Interpretable prediction of macrotrabecular-massive HCC and recurrence-free survival by integrating MRI LI-RADS features with deep learning habitat radiomics.
Authors
Affiliations (9)
Affiliations (9)
- Department of Radiology, The First Affiliated Hospital of Soochow University, Suzhou, China.
- Department of Radiology, Nantong Third People's Hospital, Affiliated Nantong Hospital 3 of Nantong University, Nantong, China.
- Department of Pathology, Nantong Third People's Hospital, Affiliated Nantong Hospital 3 of Nantong University, Nantong, China.
- Department of Radiology, The First People's Hospital of Taicang, Suzhou, China.
- Department of Pathology, The First Affiliated Hospital of Soochow University, Suzhou, China.
- Department of Radiology, Suzhou Kowloon Hospital, Shanghai Jiaotong University School of Medicine, Suzhou, China.
- Department of Radiology, The First Affiliated Hospital of Soochow University, Suzhou, China. [email protected].
- Department of Radiology, The First Affiliated Hospital of Soochow University, Suzhou, China. [email protected].
- Department of Radiology, The First Affiliated Hospital of Soochow University, Suzhou, China. [email protected].
Abstract
Macrotrabecular-massive (MTM+) hepatocellular carcinoma (HCC) is associated with poor prognosis and early recurrence. We developed and validated a nomogram integrating magnetic resonance imaging LI-RADS features with deep learning (DL) habitat radiomics for preoperative prediction of MTM + HCC and stratifying patients according to recurrence-free survival (RFS).
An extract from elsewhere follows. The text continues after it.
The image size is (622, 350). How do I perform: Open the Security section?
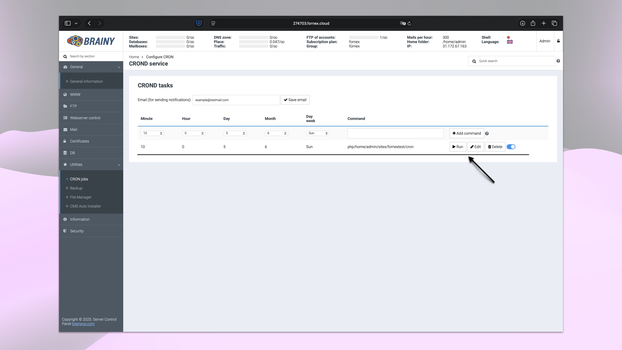(x=77, y=231)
In this retrospective multicenter study, 607 patients with early-stage HCC who underwent curative-intent surgical resection (mean age ± standard deviation, 59.6 ± 10.6 years; 474 males, 133 females) were divided into the training (n = 304), internal validation (n = 131), and external (n = 172) test sets. Liver Imaging Reporting and Data System (LI-RADS) features, LI-RADS categorization, and clinical features were analyzed. Finally, a nomogram integrating LI-RADS features, habitat radiomics, and DL features was developed using multivariate logistic regression. Multivariable Cox regression analyses were performed to identify independent prognostic factors. At multivariable analysis, habitat radiomics score, DL score, alpha-fetoprotein (AFP), alanine transferase (ALT), and fat mass were independent predictors of MTM + HCC. The DL habitat radiomics nomogram demonstrated powerful performance with areas under the receiver operating characteristic curve (AUCs) of 0.897 (95% confidence interval [CI]: 0.854-0.940), 0.757 (95% CI: 0.674-0.827), and 0.858 (95% CI: 0.797-0.906) in the training, internal validation, and external test sets, respectively. After multivariable analysis, AFP (p < 0.001) and nomogram-predicted MTM state (p = 0.039) resulted as independent prognostic factors. The nomogram integrating LI-RADS features, habitat radiomics, and DL features accurately identified patients with MTM + HCC and stratified patients by RFS. Question Preoperative integrative methods for accurate prediction of MTM + HCC and postoperative recurrence risk stratification remain insufficient. Findings The nomogram integrating LI-RADS features and DL habitat radiomics effectively diagnosed MTM + HCC and showed superior diagnostic performance compared to the Clinical-radiologic model. Relevance statement The nomogram provides a robust, non-invasive tool for preoperative identification of MTM + HCC and recurrence risk stratification, facilitating surgical planning and postoperative surveillance strategies.